Cardiovascular disease is the leading cause of mortality in the US, accounting for 45% of all deaths. Chronic Heart Failure (CHF) is now understood to be a multi-system disease process involving not only the cardiovascular system but also the renal, neuroendocrine, and immune systems. No effective therapy is currently available to treat the most severe subset of CHF patients that have progressed to acute decompensated HF. An innovative approach to reduce the cardio-depressant effects associated with the chronic inflammatory state of CHF may provide a breakthrough for this disorder. This proposal will evaluate the safety and probable benefit to improve cardiac or renal function with an immunomodulatory device to bridge patients to Left Ventricular Assist Device (LVAD) implantation who were previously deemed ineligible for this life sustaining procedure. The Selective Cytopheretic Device (SCD) is an immuno-regulating, extracorporeal membrane device targeted to modulate the cardiodepressant effects assocaited with CHF. SCD is a platform technology focused on immunomodulation of acute and chronic inflammation associated with acute and chronic organ dysfunction. SCD membranes selectively sequester activated systemic leukocytes as they flow through the cartridge via an extracorporeal circuit. Pre-clinical results show that SCD treatment results in a 25% improvement in ejection fraction in a canine CHF model. This study will enroll 20 patients across up to 5 clinical sites to evaluate the safety and initial efficacy data of SCD treatment in this indication. Patients will receive 4-hour daily SCD treatment for up to 6 days, followed by 6 months of follow up.

Conditions

Cardiorenal Syndrome; Acute on Chronic Systolic Congestive Heart Failure

Keywords

Awaiting Left ventricular assist device implantation; Hospitalized; Selective Cytopheretic Device; SCD; LVAD; CRS

Outcome Measures

Primary Outcomes (6)

• Need for continuous IV vasopressor support

  Need for continuous IV vasopressor support with \>5 total norepinephrine equivalents and/or \>3 vasopressor agents \>4 hours following termination of daily SCD therapy session to maintain a MAP \>60 mmHg, with norepinephrine equivalents defined as: 1. 1 x epinephrine (ug/kg/min) 2. 001 x dopamine (ug/kg/min) 3. 0.06 x phenylephrine (ug/kg/min) 4. 2.5 x vasopressin (U/min) (Note that use of inotropes (i.e., dobutamine and milrinone) or dopamine at ≤3 mcg/kg/min are not components of this measure.)

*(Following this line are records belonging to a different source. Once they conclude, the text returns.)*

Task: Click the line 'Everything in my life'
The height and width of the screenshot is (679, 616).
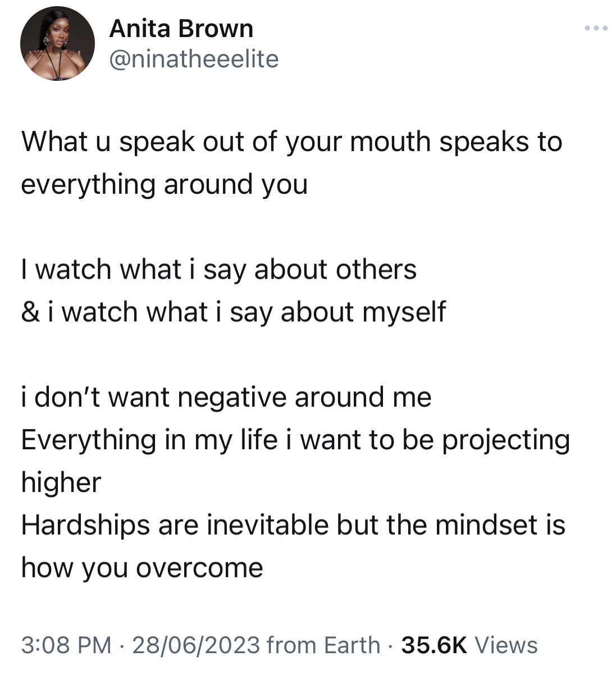Action: pos(295,440)
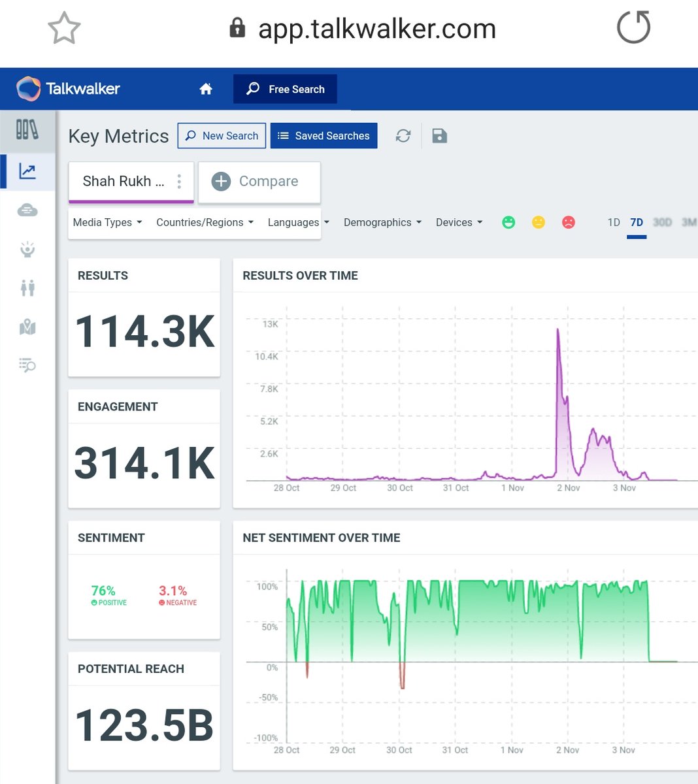Screen dimensions: 698x784
Task: Expand the Countries/Regions filter
Action: point(204,222)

  measured daily, at or after 4 hours after termination of daily SCD therapy

• Acute myocardial infarction

  Acute myocardial infarction as evidenced by elevated cardiac enzymes, with electrocardiographic or imaging findings consistent with myocardial damage and confirmed by Cardiology.

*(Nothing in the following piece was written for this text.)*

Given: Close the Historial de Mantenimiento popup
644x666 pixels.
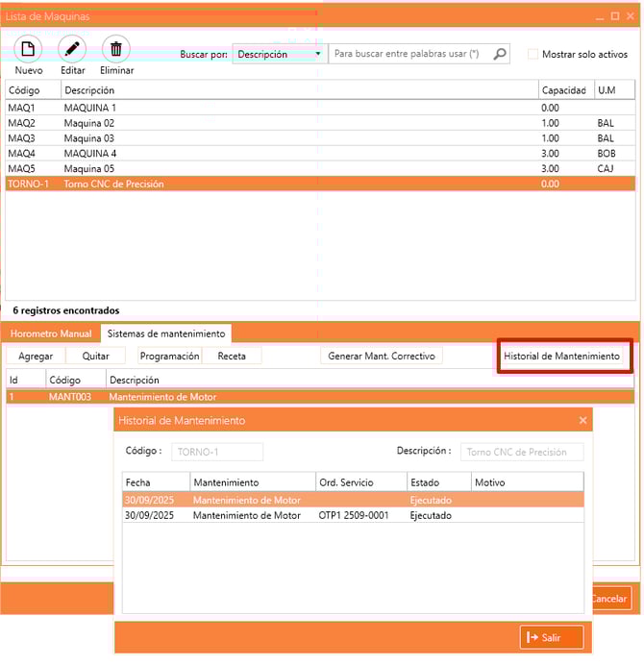Looking at the screenshot, I should point(582,420).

  up to 6 months following SCD treatment initiation

• Mortality

  Death

  up to 6 months following SCD treatment initiation

• Percentage of subjects with reversal of WRF and increase eGFR and PCW

  Among patients with WRF, the percentage of subjects with reversal of WRF (≥ 0.5 mg/dL reduction of serum creatinine from level at study entry), and achieving an eGFR \> 30 ml/min/1.73 m2 and PCWP at or below level at study entry at termination of SCD therapy.

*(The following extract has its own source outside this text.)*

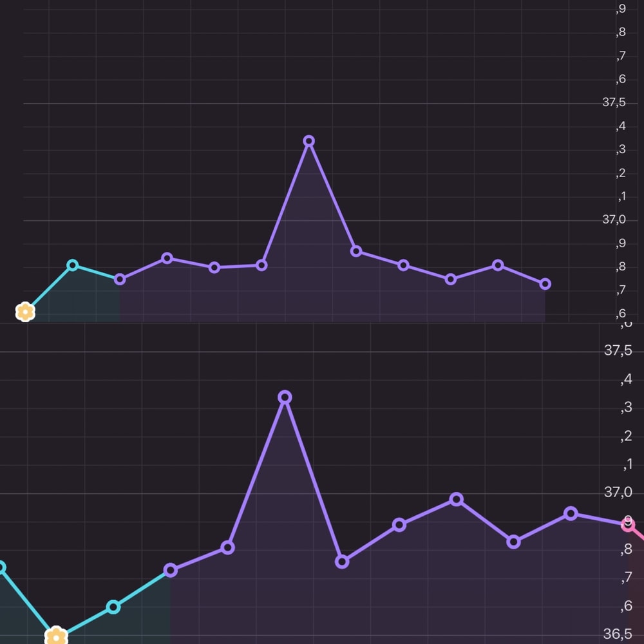Select the point just before the lower chart peak
This screenshot has width=644, height=644.
pos(227,547)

  up to 6 days after initiation of SCD therapy

• Percentage of subjects who no longer have severe right ventricular failure

  Among subjects with severe RVF, the percentage of subjects who no longer have severe right ventricular failure, as evidenced by absence of 3 or more of the following 4 indicators of right ventricular failure: 1. CVP \> 16 mmHg 2. CVP/PCWP \> 0.65 3. RVSWI \< 300 mmHg \* mL/m 4. PAPi \< 2

  up to 6 days after initiation of SCD therapy

• Adverse Events

  Adverse Events due to SCD, hemodialysis catheter, KRT pump, circuit, and hemofilter

  up to 6 days after initiation of SCD therapy

Secondary Outcomes (16)

• Percentage of subject receiving a left ventricular assist device

  up to 30 days after the last SCD

• Change in 24 hour urine volume

  change from onset of intervention to 3 and 6 days after initiation of SCD treatments and from onset of intervention to end of SCD support prior to LVAD implantation

• Change in urine sodium

  change from onset of intervention to 3 and 6 days after initiation of SCD treatments and from onset of intervention to end of SCD support prior to LVAD implantation

• Change in urine creatinine

  change from onset of intervention to 3 and 6 days after initiation of SCD treatments and from onset of intervention to end of SCD support prior to LVAD implantation

• Change in urine urea

  change from onset of intervention to 3 and 6 days after initiation of SCD treatments and from onset of intervention to end of SCD support prior to LVAD implantation

Study Arms (1)

Selective Cytopheretic Device

EXPERIMENTAL

Device: Selective Cytopheretic Device

Interventions

Selective Cytopheretic Device DEVICE

Treatment will be delivered for 4 hours a day for up to 6 consecutive days.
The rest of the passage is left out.